Compose a portfolio of your work in the class. Before getting started think about these big picture aspects of portfolios: The portfolio serves two main purposes: 1.) to allow continued revision of your projects, and 2.) to promote reflection on what you have learned as a writer and thinker in the class. For the purpose of the portfolio composition, the reflections will matter the most--though they will be built upon solid, well-revised projects.
These reflections should shed light on your progression as a thinker and writer for the class. The audience for your portfolio will be someone potentially interested in the educational concerns associated with the kinds of projects we have done in this class.
Portfolios work well at demonstrating learning, growth, effort, and the details of the final products of your work. Your reflections, then, can serve to educate your reader about your materials you learning.
Begin by going to Add Content, and then choosing Portfolio.
Next, collect all of the materials associated with the class. Some of these will be on sites like YouTube or Twitter and others will be on our class Web site. Here is a list to use as you collect:
- Poetry Essay: draft, first revision, and final revision
- E-Poem: draft, walkthrough video, revision, citation video
- Film Review: draft
- Thoughts on Watchmen (no formal projects, but you can share your experience with the text or any tweets)
- Portfolio Video
- Web site comments: You can click on your name in the top-right of this Web site, and then click Track to see all of the postings and comments that you have made.

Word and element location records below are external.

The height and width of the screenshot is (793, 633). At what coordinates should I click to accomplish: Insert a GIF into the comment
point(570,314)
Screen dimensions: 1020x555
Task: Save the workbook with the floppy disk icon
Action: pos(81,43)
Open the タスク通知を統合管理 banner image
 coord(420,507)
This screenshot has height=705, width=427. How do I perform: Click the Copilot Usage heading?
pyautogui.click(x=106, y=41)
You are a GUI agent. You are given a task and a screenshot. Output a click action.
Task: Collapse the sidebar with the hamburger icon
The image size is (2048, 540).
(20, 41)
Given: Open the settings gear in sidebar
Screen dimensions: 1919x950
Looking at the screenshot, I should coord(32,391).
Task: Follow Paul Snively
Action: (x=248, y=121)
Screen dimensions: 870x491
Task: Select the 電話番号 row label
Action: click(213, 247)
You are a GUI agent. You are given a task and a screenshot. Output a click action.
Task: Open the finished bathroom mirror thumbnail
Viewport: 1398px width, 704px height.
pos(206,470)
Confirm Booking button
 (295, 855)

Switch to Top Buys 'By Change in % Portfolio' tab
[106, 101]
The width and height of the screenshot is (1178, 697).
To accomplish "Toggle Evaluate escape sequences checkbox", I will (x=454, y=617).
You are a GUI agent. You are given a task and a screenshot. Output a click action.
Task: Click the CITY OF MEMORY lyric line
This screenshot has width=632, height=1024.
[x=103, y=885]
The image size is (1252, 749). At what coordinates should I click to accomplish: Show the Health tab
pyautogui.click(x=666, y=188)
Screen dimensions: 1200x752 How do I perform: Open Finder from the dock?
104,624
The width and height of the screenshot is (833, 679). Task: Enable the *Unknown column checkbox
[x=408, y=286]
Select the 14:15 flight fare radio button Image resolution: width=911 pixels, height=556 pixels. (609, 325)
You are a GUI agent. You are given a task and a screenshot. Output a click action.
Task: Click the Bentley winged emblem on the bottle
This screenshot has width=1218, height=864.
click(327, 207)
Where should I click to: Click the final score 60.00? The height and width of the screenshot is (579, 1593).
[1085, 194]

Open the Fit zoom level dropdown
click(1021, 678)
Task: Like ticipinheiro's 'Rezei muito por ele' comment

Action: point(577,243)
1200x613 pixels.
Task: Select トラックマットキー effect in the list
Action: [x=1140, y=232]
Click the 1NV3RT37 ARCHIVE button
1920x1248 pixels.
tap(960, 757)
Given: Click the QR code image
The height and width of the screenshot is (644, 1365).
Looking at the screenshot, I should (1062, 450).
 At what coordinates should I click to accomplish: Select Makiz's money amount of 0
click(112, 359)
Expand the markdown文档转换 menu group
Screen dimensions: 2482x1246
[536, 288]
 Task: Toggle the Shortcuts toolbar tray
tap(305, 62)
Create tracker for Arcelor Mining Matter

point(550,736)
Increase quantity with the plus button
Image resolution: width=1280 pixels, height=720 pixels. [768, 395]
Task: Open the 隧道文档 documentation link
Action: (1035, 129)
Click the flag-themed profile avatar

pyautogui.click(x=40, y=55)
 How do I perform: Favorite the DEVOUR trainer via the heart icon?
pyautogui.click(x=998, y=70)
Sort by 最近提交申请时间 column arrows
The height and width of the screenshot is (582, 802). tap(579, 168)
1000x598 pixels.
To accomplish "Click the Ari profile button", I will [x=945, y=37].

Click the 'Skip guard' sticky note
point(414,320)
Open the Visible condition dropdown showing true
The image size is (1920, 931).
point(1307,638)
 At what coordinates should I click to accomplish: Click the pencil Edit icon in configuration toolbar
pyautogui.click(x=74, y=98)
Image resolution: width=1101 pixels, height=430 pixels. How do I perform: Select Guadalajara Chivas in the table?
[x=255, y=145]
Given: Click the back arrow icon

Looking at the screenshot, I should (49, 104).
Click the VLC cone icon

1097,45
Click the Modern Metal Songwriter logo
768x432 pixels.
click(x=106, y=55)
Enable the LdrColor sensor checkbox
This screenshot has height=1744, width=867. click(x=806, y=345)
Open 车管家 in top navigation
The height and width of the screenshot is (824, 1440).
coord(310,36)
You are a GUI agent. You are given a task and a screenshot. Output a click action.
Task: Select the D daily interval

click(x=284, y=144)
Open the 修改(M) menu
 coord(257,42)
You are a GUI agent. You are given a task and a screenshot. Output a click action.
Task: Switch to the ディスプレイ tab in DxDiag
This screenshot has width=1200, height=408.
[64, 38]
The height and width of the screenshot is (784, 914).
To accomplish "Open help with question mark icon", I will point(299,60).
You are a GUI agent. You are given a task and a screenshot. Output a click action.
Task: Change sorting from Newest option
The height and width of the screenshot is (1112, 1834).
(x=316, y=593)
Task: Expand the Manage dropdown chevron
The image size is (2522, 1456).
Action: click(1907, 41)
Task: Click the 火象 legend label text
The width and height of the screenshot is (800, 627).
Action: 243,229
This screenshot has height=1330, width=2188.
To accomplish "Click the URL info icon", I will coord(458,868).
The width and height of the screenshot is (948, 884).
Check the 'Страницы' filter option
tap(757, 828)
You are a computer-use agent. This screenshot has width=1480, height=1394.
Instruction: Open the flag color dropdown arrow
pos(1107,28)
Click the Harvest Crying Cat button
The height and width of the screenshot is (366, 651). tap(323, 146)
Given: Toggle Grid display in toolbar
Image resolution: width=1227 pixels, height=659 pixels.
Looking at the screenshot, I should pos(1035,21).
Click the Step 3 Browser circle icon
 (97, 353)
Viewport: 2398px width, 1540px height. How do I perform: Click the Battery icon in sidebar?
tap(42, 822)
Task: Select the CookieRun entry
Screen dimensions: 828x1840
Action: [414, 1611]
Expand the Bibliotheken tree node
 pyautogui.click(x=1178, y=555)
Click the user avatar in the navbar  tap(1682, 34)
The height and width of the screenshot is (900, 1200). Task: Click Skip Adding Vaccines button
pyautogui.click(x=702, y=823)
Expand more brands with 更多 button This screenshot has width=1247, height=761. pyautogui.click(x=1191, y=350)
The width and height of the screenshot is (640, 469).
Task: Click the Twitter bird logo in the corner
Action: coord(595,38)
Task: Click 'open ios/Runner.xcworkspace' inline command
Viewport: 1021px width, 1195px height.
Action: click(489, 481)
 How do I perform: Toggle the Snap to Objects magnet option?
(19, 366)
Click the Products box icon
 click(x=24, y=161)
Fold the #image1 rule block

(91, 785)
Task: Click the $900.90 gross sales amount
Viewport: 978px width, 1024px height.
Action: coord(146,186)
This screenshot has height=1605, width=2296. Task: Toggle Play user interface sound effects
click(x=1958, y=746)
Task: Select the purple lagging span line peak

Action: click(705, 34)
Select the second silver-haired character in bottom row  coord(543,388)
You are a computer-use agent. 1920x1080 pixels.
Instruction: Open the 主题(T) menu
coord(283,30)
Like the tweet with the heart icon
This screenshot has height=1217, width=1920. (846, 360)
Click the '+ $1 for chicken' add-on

- Tweets: You can locate your tweets by going to Twitter and selecting Me. Once you find a tweet, select the three dots . . . to open the More link, and then get the embed codes for your tweets. [Instructions for embedding tweets: https://dev.twitter.com/web/embedded-tweets]
- Any other materials related to the class--images of notebook sketches, marked up papers, additional drafts, extra projects, etc.
Using the composing tools in the posting box to create links to or embed all of your materials. I will go over the basics of composing in class. You can also explore some advanced techniques for making the portfolio more dynamic.
Once you have collected everything, you can turn to developing the reflections about the materials. I think it's helpful to guide readers of the portfolio with a kind of story that will help them make sense of the materials. Three themes we will focus on as a whole for the class are materials, process, and outcomes. Of course you can take up your own topics and it's best to have an angle that represents your own take, as well. You can have this in mind as you develop the various sections. Either before, during, or after, you will also want to work on an opening cover letter of a few paragraphs that synthesizes the main themes of the portfolio and prepares readers for what they are about to experience .
Once you have revised your projects, collected all of your materials, and drafted reflections and a cover letter, revisit the portfolio as a whole. Think of the portfolio itself as a key composition for the course. Check that you have one or two key threads that organize and help people move through the discussion in the portfolio. Print out or otherwise carefully comb through all of the prose and the links to polish everything up. Think about any additional videos or materials that you might create or include to capture your learning, your composing process, and the strengths of your projects.
Continue working up until our final. The portfolio will be the final representation of your work in the class.